Mother ship

Sometimes it becomes difficult to access remote servers that are sitting in obscure closets behind a layer or two of NAT. No telling what the IP lay-of-the-land will be like. We have a similar situation with our deployments. The schools have a XS school server, but these are typically hanging off a DSL modem, behind a NAT with a typical address of 192.168.1.0/24. Yet, we'd like to be able to get to the school server every once in a while, run some maintenance scripts, and gather some data for analysis. What we need is a tunnel that keeps looking for a way out to a known IP address - a mother ship, if you will - and set up a secure way to be accessible.

I've been looking into OpenVPN for such a solution for some time now. It is a SSL-based VPN system. It relies on the OpenSSL package for all its crypto, and uses either certificates or pre-shared secrets to run crypto tunnels across two or more machines. In the p2p mode it simply sets up a tunnel between the two machines. You can however also use it in a server mode to run a hub-like server and hang a bunch of tunnels off of it, all ending in different clients. The Linux binary for OpenVPN is the same for both client and server. What varies is the configuration. apt-get install openvpn or yum install openvpn usually does it.
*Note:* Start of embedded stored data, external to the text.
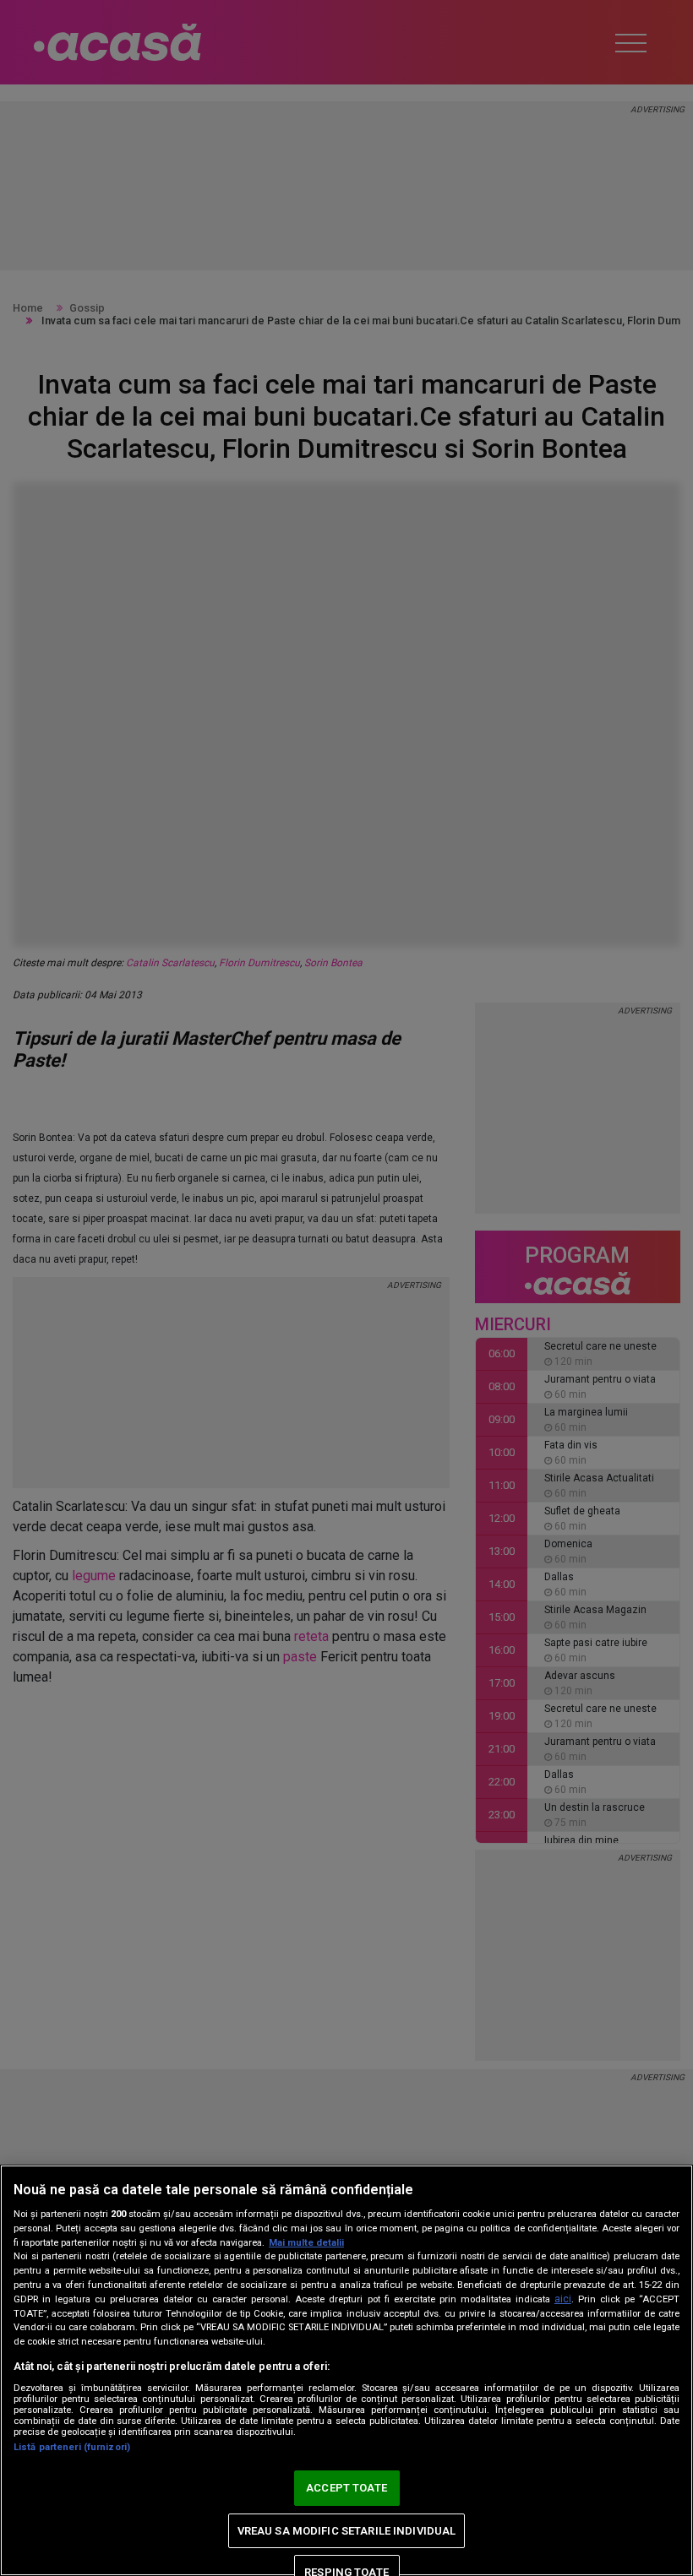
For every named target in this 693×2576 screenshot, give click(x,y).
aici (562, 2299)
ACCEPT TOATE (346, 2487)
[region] (346, 2370)
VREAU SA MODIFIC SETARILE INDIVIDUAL (346, 2530)
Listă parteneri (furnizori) (72, 2447)
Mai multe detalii (306, 2242)
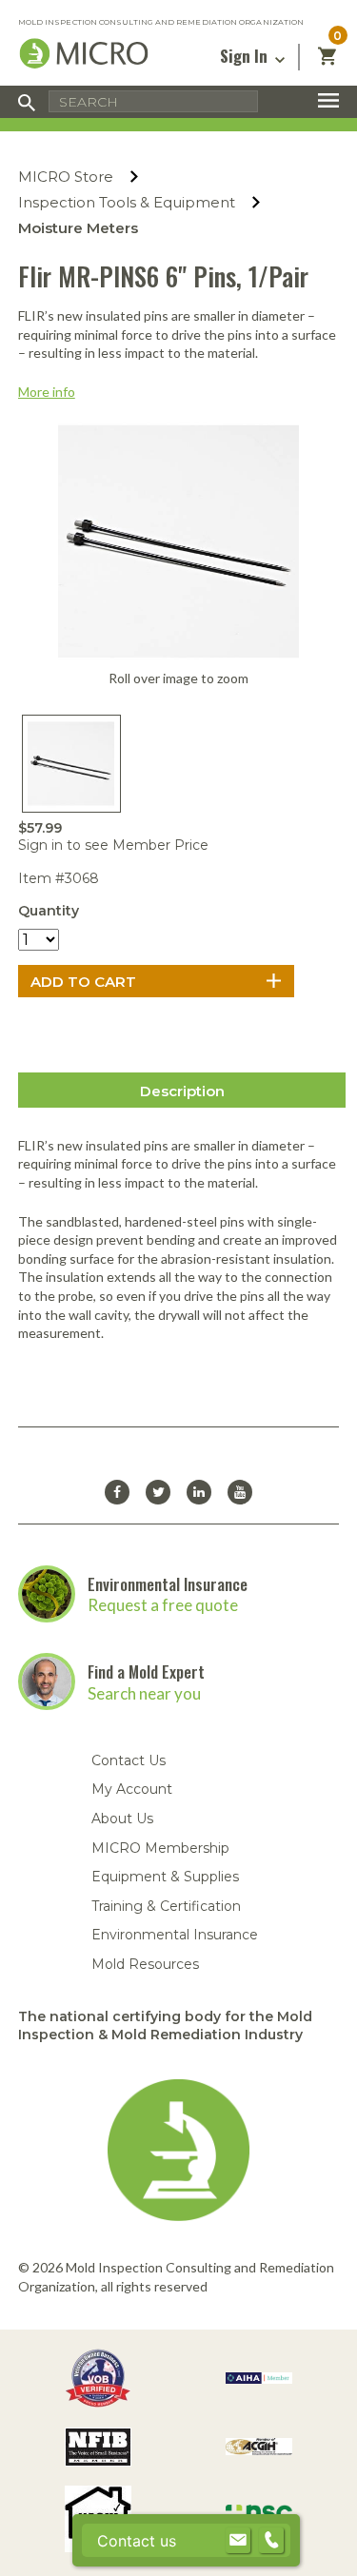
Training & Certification (166, 1906)
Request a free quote (163, 1605)
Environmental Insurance (168, 1584)
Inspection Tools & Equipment (126, 202)
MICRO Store (65, 176)
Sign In (245, 56)
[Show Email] (238, 2540)
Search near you (144, 1693)
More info (46, 391)
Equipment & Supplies (165, 1876)
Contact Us (128, 1760)
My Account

The current setup is in test mode at one of the schools. We've run into some power issues (as in power cuts every day?) but a Uninterrupted Power Supply and a change in the BIOS setting to boot the server upon power-up should fix those in the short run. The tunnel is actually quite robust and will come back up every time the connection is back up and running. No pesky Cisco VPN shenanigans either!

Comments

IPv6

Assuming the crypto isn't actually useful to you, IPv6 tunnels are an excellent way of dealing with this.  (For example, an AYIYA tunnel from sixxs.net.)

Stuff of the Borg...

Sameer, this sounds like Borg stuff from Star Trek NextGen... who would've thought we would need all of this hi-tech just to get a bunch of kids to use some laptops. Seriously, as we continue to incrementally build this infrastructural, technical and social support architecture for our Pilots, there are many lessons to be learned that will be worth writing about at some point.